From the line containing "wee willie's mild (233, 2336)" through the last line of the entries below, repeat each line word for word and leave out the rest.

•••••

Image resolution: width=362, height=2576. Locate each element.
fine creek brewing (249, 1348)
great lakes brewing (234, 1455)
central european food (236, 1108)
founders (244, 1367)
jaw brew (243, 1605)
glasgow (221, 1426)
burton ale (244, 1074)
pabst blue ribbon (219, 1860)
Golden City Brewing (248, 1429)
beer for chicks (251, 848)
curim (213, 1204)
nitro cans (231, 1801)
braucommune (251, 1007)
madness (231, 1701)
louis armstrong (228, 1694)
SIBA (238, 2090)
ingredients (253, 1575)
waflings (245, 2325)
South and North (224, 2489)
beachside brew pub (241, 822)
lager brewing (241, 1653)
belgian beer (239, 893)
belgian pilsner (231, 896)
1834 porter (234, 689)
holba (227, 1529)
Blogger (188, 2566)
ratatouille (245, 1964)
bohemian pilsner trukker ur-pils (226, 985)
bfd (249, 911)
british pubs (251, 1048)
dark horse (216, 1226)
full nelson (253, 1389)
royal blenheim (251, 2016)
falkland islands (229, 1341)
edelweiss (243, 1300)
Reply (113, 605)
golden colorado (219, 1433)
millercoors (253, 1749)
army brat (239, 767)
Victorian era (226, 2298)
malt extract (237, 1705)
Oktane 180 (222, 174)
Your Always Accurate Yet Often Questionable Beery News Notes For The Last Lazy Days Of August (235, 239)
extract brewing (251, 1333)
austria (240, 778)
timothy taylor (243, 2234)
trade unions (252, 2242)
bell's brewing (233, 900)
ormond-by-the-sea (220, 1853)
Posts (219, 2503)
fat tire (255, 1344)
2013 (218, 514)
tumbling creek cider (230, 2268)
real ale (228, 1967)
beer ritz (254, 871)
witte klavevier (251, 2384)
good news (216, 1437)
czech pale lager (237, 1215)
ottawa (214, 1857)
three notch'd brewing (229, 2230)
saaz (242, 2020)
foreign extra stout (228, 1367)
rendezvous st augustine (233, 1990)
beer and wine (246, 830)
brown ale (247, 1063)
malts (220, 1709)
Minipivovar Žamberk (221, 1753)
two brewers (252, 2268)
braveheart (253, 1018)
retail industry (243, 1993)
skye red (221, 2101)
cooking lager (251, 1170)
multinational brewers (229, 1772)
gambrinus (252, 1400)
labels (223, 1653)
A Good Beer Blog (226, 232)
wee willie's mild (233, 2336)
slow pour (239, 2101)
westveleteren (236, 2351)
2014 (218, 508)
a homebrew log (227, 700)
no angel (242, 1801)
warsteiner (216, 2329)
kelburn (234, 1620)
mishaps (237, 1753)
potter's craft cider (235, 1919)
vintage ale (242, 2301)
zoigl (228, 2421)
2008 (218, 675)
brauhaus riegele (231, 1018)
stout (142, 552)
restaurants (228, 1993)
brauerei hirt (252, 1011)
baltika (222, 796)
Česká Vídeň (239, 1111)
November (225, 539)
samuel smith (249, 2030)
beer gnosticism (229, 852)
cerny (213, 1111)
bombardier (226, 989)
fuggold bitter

•••••

§ RESPONSE AREA
wee willie's mild (233, 2336)
slow pour (239, 2101)
westveleteren (236, 2351)
2014 (218, 508)
a homebrew log (227, 700)
no angel (242, 1801)
warsteiner (216, 2329)
kelburn (234, 1620)
mishaps (237, 1753)
potter's craft cider (235, 1919)
vintage ale (242, 2301)
zoigl (228, 2421)
2008 (218, 675)
brauhaus riegele (231, 1018)
stout (142, 552)
restaurants (228, 1993)
brauerei hirt (252, 1011)
baltika (222, 796)
Česká Vídeň (239, 1111)
November (225, 539)
samuel smith (249, 2030)
beer gnosticism (229, 852)
cerny (213, 1111)
bombardier (226, 989)
fuggold bitter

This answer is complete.